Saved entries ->
+---+

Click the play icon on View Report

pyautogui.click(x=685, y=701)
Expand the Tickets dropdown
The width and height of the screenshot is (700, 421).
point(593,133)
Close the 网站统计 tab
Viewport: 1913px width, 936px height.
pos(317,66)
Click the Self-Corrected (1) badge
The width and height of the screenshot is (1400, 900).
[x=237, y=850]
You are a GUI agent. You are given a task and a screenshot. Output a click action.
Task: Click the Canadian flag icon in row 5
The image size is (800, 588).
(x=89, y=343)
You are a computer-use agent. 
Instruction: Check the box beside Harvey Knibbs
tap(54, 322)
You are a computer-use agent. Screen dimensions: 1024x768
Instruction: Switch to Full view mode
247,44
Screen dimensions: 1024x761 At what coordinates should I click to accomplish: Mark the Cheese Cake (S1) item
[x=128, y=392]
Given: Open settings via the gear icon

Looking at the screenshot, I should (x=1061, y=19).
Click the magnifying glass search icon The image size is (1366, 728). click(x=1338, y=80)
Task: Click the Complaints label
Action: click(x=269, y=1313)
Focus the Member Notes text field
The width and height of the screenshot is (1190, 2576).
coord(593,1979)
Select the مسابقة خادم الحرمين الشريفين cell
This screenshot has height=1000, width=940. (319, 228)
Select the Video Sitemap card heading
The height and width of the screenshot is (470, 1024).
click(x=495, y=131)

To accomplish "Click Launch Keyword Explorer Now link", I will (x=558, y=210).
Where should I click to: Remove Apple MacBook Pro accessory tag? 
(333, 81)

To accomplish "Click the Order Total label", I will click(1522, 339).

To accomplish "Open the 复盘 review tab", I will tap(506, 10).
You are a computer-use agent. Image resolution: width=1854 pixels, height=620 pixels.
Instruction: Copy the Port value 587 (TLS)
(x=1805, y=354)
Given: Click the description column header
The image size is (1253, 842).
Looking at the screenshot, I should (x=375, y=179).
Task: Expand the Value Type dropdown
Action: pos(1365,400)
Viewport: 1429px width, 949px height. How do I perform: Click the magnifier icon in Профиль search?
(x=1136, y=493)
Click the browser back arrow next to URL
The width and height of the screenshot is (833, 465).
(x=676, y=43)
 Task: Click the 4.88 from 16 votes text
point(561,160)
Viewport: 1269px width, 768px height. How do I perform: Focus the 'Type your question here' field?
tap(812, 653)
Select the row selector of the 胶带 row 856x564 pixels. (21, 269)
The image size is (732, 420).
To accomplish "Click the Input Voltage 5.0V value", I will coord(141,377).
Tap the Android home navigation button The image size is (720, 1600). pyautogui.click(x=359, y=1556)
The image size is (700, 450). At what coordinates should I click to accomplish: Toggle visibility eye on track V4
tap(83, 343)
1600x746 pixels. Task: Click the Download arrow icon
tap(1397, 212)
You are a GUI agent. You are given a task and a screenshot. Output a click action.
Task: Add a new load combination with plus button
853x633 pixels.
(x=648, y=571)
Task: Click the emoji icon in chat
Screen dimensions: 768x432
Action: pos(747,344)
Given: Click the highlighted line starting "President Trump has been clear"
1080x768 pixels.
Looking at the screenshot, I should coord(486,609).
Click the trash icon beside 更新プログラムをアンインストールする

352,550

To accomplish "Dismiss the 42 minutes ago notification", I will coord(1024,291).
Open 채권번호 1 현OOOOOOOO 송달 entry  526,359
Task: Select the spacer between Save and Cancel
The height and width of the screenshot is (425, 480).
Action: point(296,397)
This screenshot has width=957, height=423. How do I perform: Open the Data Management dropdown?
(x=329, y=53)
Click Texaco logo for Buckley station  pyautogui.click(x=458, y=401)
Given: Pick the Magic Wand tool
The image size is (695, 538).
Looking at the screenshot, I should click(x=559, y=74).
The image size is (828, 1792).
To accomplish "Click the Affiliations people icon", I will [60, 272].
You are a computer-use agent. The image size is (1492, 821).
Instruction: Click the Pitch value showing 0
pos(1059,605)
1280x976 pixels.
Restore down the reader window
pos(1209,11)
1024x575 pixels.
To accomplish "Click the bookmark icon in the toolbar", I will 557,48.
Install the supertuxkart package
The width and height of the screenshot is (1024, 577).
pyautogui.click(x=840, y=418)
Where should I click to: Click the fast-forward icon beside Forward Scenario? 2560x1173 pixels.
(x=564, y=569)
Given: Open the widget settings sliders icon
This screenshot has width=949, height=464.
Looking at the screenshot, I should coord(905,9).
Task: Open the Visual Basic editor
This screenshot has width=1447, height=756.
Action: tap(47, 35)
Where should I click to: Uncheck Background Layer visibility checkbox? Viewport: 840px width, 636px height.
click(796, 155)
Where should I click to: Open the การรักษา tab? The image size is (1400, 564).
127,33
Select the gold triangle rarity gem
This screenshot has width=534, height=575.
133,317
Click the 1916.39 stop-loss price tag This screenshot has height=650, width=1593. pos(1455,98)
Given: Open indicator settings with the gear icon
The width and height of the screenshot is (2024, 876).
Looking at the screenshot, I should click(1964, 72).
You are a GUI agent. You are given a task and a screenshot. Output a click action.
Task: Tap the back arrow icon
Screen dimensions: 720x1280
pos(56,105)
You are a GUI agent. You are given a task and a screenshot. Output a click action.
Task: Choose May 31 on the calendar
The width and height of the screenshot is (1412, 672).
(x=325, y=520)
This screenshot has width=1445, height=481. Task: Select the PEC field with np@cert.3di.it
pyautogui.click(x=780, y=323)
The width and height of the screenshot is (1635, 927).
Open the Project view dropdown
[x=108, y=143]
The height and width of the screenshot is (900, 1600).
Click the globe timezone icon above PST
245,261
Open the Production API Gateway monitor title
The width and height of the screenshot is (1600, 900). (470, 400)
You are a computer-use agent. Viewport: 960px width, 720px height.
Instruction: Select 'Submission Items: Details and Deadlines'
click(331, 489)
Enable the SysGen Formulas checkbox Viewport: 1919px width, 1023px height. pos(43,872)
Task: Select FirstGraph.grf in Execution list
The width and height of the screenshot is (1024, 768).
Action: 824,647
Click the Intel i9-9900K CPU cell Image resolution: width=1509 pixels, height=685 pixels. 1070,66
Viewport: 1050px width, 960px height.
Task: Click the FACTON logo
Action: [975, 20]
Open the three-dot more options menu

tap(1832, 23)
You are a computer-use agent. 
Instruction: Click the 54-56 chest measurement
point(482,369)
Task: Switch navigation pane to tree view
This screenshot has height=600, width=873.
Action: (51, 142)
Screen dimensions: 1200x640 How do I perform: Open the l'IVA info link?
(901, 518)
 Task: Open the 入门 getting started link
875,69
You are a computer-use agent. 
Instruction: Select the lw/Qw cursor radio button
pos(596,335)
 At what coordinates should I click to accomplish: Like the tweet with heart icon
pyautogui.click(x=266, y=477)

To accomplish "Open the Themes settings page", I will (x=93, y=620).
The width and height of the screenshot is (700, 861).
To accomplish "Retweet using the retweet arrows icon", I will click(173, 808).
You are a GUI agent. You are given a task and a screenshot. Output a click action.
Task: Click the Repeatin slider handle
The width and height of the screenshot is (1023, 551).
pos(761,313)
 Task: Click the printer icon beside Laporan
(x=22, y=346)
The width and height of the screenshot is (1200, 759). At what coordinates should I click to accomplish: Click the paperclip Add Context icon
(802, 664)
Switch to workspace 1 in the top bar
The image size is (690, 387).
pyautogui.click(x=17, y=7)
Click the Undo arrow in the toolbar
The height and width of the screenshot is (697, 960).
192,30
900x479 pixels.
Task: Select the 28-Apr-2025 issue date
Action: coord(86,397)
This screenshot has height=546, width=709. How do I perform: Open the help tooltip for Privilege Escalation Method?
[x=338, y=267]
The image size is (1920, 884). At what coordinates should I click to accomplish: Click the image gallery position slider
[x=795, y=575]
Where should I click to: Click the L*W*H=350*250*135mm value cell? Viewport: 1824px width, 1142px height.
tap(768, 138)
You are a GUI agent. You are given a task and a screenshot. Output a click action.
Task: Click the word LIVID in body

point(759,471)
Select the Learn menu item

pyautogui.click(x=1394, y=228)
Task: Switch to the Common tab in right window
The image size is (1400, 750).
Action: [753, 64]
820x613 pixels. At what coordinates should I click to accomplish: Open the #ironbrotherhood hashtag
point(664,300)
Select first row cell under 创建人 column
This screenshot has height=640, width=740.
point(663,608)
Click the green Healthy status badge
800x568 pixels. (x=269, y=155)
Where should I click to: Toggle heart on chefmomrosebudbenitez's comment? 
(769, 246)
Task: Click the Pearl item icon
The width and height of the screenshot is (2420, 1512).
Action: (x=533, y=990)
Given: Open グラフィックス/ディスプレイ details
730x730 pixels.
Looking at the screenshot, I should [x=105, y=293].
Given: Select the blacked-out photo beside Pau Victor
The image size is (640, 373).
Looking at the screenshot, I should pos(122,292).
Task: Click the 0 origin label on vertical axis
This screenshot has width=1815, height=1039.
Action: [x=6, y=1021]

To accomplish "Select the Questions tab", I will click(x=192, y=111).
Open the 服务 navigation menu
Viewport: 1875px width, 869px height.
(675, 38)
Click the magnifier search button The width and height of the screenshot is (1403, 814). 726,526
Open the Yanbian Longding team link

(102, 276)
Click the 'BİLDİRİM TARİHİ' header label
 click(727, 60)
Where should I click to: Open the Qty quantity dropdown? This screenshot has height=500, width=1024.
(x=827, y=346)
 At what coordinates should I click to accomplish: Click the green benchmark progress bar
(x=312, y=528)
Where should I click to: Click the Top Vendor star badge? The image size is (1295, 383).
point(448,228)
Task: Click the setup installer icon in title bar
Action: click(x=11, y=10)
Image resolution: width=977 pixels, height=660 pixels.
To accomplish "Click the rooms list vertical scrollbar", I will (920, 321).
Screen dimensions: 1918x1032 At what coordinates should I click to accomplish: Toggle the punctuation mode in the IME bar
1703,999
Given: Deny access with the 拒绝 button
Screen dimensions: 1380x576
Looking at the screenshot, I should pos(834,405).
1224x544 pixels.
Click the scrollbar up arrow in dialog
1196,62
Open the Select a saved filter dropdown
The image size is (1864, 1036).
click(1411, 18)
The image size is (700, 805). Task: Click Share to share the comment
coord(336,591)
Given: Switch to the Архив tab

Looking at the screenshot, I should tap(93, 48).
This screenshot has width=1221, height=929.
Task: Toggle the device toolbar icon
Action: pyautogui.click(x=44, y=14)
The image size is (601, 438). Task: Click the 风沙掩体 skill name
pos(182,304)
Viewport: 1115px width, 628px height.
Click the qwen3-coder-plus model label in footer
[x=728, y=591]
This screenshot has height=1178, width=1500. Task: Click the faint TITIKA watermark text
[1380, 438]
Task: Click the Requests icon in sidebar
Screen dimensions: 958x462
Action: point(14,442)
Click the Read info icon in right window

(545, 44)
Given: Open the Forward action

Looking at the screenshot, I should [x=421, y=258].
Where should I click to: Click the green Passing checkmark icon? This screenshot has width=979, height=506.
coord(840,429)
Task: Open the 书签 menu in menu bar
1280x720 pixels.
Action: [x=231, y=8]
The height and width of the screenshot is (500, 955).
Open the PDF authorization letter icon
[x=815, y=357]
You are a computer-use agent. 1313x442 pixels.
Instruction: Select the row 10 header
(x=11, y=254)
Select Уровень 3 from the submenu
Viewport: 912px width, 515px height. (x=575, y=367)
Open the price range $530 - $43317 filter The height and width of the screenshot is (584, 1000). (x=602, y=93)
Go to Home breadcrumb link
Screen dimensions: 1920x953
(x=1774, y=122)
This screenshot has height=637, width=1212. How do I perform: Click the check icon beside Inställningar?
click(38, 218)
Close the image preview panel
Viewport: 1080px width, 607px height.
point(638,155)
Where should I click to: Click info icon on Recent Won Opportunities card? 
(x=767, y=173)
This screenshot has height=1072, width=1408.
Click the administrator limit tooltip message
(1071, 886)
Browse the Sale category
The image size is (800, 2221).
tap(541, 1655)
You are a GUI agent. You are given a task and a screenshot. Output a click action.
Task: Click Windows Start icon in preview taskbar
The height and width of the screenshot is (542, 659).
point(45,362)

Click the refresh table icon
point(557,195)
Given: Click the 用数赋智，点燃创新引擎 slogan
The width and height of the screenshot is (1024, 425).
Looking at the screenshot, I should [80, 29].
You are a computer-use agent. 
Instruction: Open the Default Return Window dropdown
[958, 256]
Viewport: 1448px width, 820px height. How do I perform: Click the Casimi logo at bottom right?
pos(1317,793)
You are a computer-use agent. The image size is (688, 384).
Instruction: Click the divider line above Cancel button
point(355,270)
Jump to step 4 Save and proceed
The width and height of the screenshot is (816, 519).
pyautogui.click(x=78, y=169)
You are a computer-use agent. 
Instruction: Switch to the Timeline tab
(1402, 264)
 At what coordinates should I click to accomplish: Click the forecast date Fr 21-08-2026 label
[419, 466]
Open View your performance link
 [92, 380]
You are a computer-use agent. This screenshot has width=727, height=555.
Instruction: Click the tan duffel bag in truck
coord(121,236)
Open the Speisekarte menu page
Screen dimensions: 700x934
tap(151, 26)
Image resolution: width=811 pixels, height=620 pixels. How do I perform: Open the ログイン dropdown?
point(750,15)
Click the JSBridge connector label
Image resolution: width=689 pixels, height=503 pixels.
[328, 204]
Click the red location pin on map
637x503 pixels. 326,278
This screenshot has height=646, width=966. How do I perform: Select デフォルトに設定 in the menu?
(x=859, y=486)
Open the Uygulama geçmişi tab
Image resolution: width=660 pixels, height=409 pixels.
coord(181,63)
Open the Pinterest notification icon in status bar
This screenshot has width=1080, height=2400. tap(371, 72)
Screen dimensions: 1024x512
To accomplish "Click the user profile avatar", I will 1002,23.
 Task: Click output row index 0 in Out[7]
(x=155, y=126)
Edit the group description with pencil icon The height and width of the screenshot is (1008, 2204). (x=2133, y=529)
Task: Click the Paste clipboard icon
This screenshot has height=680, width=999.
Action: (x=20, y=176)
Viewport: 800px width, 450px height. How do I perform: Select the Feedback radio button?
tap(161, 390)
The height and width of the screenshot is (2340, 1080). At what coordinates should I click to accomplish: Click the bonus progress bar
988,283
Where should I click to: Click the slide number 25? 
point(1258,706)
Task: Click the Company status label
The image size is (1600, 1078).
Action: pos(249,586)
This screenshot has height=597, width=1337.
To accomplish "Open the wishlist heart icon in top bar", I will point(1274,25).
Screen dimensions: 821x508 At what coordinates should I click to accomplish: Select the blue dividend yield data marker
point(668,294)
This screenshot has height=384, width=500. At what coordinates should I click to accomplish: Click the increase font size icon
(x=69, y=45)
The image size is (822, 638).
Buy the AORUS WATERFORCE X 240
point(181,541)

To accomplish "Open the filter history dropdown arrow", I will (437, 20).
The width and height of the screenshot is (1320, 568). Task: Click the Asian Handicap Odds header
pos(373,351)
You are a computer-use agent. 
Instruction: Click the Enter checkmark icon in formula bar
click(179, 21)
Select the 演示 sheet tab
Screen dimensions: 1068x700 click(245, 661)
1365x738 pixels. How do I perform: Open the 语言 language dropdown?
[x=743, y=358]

+---+

EXERCISE -> Out of the data above, transcribe exactly and only the lines starting with the line that has "Given: Open indicator" and going on through the line that has "You are a computer-use agent. Viewport: 960px", both included.

TASK RESULT ->
Given: Open indicator settings with the gear icon
The width and height of the screenshot is (2024, 876).
Looking at the screenshot, I should click(1964, 72).
You are a GUI agent. You are given a task and a screenshot. Output a click action.
Task: Tap the back arrow icon
Screen dimensions: 720x1280
pos(56,105)
You are a GUI agent. You are given a task and a screenshot. Output a click action.
Task: Choose May 31 on the calendar
The width and height of the screenshot is (1412, 672).
(x=325, y=520)
This screenshot has width=1445, height=481. Task: Select the PEC field with np@cert.3di.it
pyautogui.click(x=780, y=323)
The width and height of the screenshot is (1635, 927).
Open the Project view dropdown
[x=108, y=143]
The height and width of the screenshot is (900, 1600).
Click the globe timezone icon above PST
245,261
Open the Production API Gateway monitor title
The width and height of the screenshot is (1600, 900). (470, 400)
You are a computer-use agent. Viewport: 960px width, 720px height.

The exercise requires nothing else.